--- Written task ---
Copy everything in the records from the line containing "Task: Select the gemini.google.com label" down to the line containing "click(338, 163)", keeping each line the same, both end lines included.

(Text and item location entries)
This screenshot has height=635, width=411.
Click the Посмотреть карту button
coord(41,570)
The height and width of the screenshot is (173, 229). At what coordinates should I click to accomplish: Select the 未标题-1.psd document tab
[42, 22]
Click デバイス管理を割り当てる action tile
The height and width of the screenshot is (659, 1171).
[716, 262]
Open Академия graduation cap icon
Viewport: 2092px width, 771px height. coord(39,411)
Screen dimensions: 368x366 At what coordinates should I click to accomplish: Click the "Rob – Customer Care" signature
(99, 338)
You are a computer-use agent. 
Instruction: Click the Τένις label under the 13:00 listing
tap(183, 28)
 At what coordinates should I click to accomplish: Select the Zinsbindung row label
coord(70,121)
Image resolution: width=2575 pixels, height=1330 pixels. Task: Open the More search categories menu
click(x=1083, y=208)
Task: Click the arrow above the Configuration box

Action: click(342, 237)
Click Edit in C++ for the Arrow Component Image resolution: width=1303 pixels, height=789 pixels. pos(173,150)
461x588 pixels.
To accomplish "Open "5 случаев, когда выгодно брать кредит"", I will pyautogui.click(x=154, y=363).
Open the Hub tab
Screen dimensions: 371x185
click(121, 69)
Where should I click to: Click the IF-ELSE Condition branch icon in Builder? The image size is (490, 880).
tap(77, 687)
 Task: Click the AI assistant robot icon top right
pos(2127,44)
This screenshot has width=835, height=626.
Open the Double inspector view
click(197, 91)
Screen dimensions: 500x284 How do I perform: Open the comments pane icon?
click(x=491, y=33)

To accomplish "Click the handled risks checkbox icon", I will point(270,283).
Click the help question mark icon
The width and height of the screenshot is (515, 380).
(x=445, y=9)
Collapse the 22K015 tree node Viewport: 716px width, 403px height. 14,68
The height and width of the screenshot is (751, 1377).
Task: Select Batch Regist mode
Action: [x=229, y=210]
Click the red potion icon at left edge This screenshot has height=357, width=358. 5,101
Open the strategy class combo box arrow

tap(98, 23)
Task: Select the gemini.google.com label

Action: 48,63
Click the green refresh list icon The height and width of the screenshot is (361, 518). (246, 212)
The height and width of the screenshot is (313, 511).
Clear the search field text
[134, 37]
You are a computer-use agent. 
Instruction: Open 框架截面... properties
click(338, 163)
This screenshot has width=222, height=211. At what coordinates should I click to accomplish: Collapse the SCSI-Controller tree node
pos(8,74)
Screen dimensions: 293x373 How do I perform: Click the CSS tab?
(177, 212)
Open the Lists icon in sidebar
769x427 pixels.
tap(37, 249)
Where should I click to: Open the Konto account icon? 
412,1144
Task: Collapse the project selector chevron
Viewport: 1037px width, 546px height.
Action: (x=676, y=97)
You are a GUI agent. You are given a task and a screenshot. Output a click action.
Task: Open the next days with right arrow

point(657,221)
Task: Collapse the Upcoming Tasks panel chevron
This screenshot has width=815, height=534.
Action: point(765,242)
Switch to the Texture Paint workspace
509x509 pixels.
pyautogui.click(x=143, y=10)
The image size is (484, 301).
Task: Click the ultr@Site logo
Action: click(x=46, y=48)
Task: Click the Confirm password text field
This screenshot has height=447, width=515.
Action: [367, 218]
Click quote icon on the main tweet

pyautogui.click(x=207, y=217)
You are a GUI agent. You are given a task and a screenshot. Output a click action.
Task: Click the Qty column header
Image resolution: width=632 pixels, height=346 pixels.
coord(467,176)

--- Output below ---
Task: Select the gemini.google.com label

Action: 48,63
Click the green refresh list icon The height and width of the screenshot is (361, 518). (246, 212)
The height and width of the screenshot is (313, 511).
Clear the search field text
[134, 37]
You are a computer-use agent. 
Instruction: Open 框架截面... properties
click(338, 163)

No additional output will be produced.